The Java Cryptography Extension version must match the
version of the Java that is installed on QRadar.
- Extract the JCE file.
The following Java archive (JAR) files are included in the
JCE download:
- local_policy.jar
- US_export_policy.jar
- Log in to your QRadar
Console or QRadar
Event Collector as a root
user.
- Copy the JCE JAR files to the following directory on your QRadar
Console or Event Collector:
/store/configservices/staging/globalconfig/java_security
Note: The JCE JAR files are only copied to the system that receives the AES192 or AE256 encrypted
files.
- Restart the QRadar services by typing one of the following commands:
- If you are using QRadar® 7.2.x, type service
ecs-ec restart.
- If you are using QRadar 7.3.0, type
systemctl restart ecs-ec.service.
- If you are using QRadar 7.3.1, type
systemctl restart ecs-ec-ingress.service.

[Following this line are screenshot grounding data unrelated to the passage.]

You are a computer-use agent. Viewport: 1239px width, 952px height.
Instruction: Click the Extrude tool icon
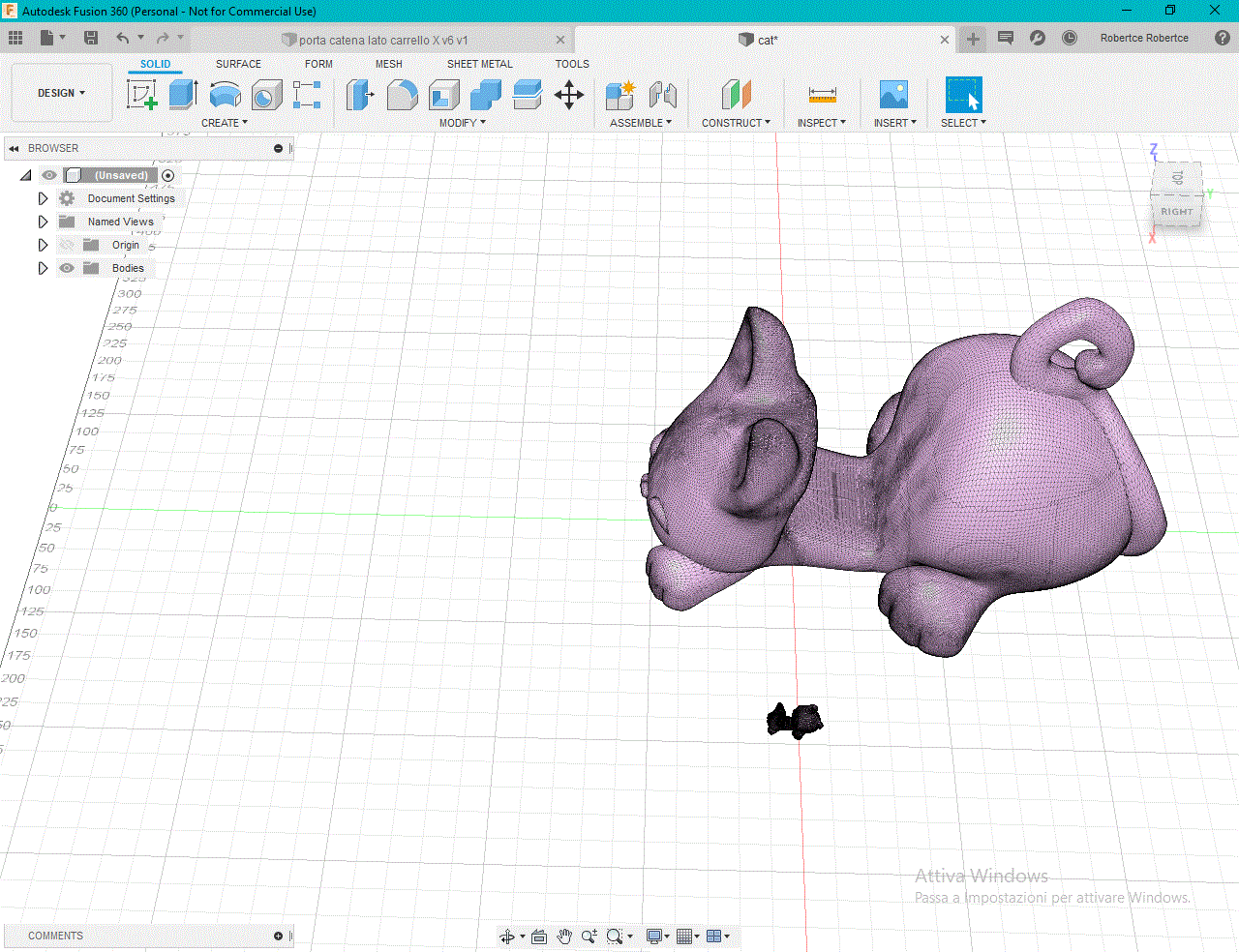tap(183, 95)
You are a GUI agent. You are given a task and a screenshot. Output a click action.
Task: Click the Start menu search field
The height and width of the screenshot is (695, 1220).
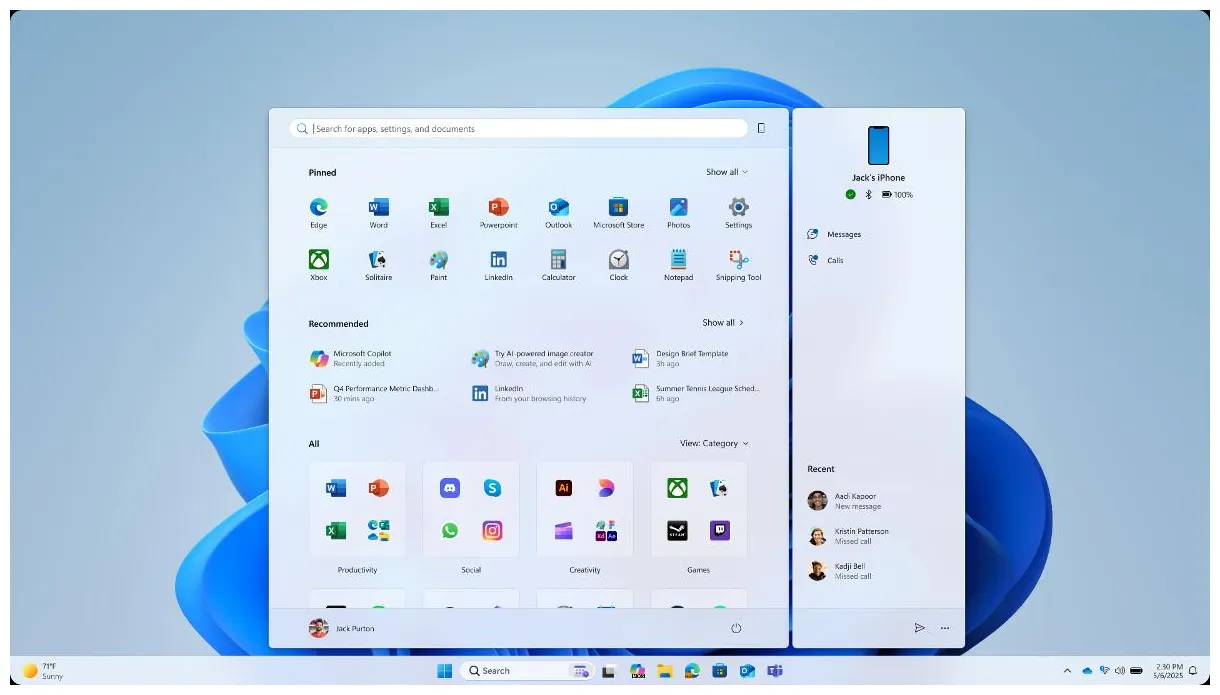tap(520, 128)
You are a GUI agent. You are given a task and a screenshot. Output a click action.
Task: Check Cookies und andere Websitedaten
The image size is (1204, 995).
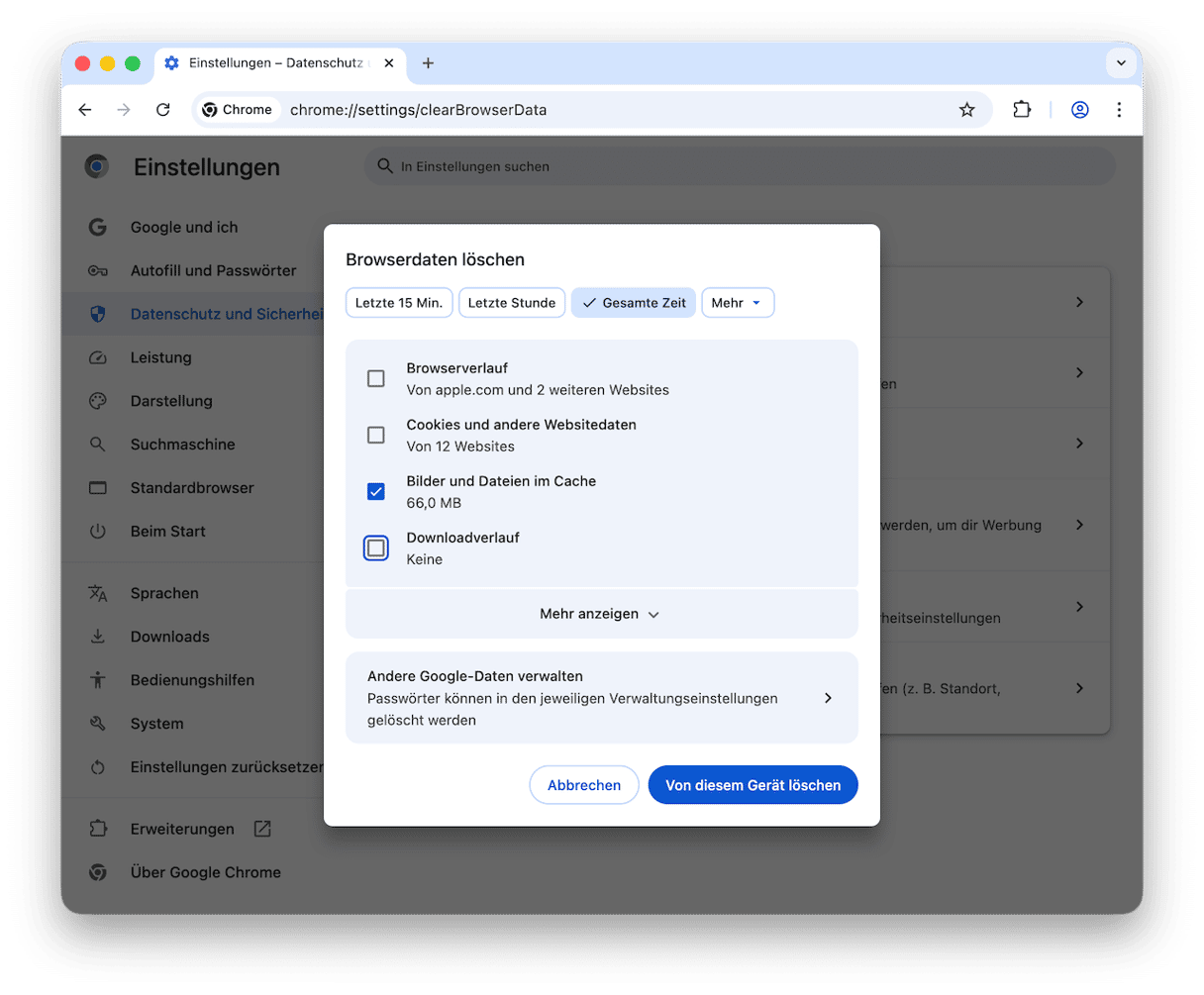[376, 435]
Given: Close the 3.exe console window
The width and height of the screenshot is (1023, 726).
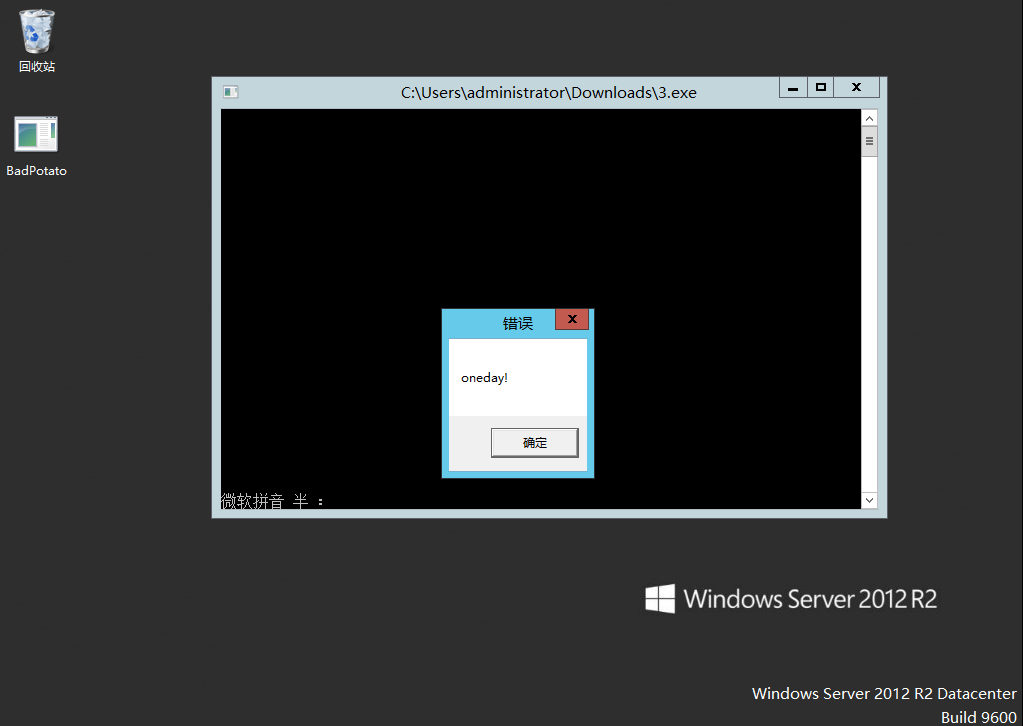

- Optional: If you are using QRadar 7.4.3 Fix Pack 4 or
earlier, complete the Installing unrestricted SDK JCE policy files procedure
(https://www.ibm.com/docs/en/qsip/7.4?topic=authentication-installing-unrestricted-sdk-jce-policy-files).
Important: If you are using QRadar 7.4.3 Fix Pack 5 or later,
do not install these files.